Not all of her experiments carried her admirers with them. However, the intergalactic Sufi mysticism of the Canopus of Argus novels soon led back to The Good Terrorist, The Fifth Child and Ben, In the World – books in which her eye for the rifts and ruptures of contemporary family and political life feels as sharply focused as ever. For Lessing’s own galaxy of ideas came to function according to a cyclical rather than linear concept of time.

Forms, themes and modes of consciousness coexist. One does not supplant or override another. This approach marked a further departure from the waves of progressive thought – Marxist, feminist or therapeutic – which she and her characters had ridden, but dropped.

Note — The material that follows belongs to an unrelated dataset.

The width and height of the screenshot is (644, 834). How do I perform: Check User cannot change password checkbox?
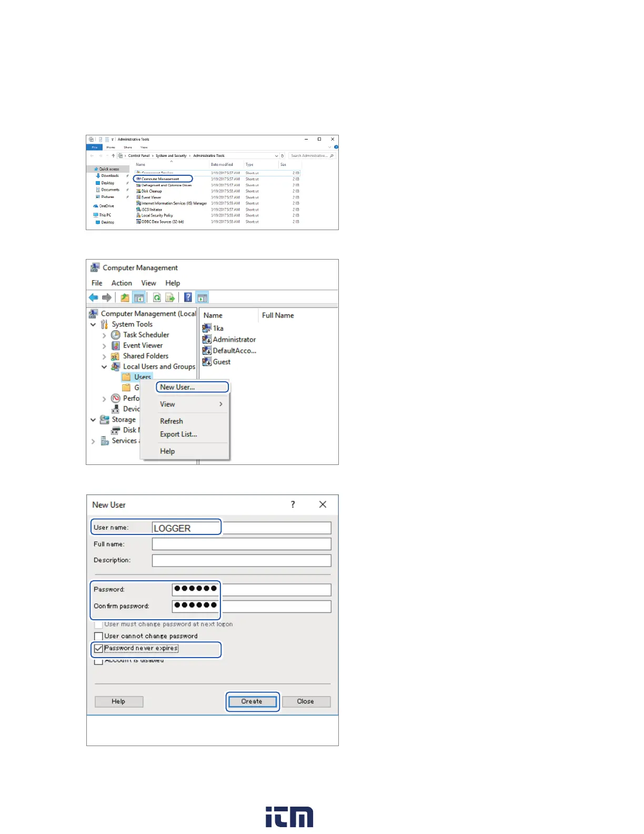click(98, 636)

What persisted through the transitions? The story itself. Her Nobel lecture, as free of egoism as any laureate’s address, ends by invoking a poor African girl in an education-starved backwater. She finds fragments of Anna Karenina in a country shop. It inspires her. “We are a jaded lot, we in our threatened world. We are good for irony and even cynicism.” Even so, we may still have faith that “the storyteller is deep inside every one of us”. “It is the storyteller, the dream-maker, the myth-maker, that is our phoenix, that represents us at our best, and at our most creative.”

Doris Lessing, in flight for 94 story-fuelled years, never ceased to practise what she preached.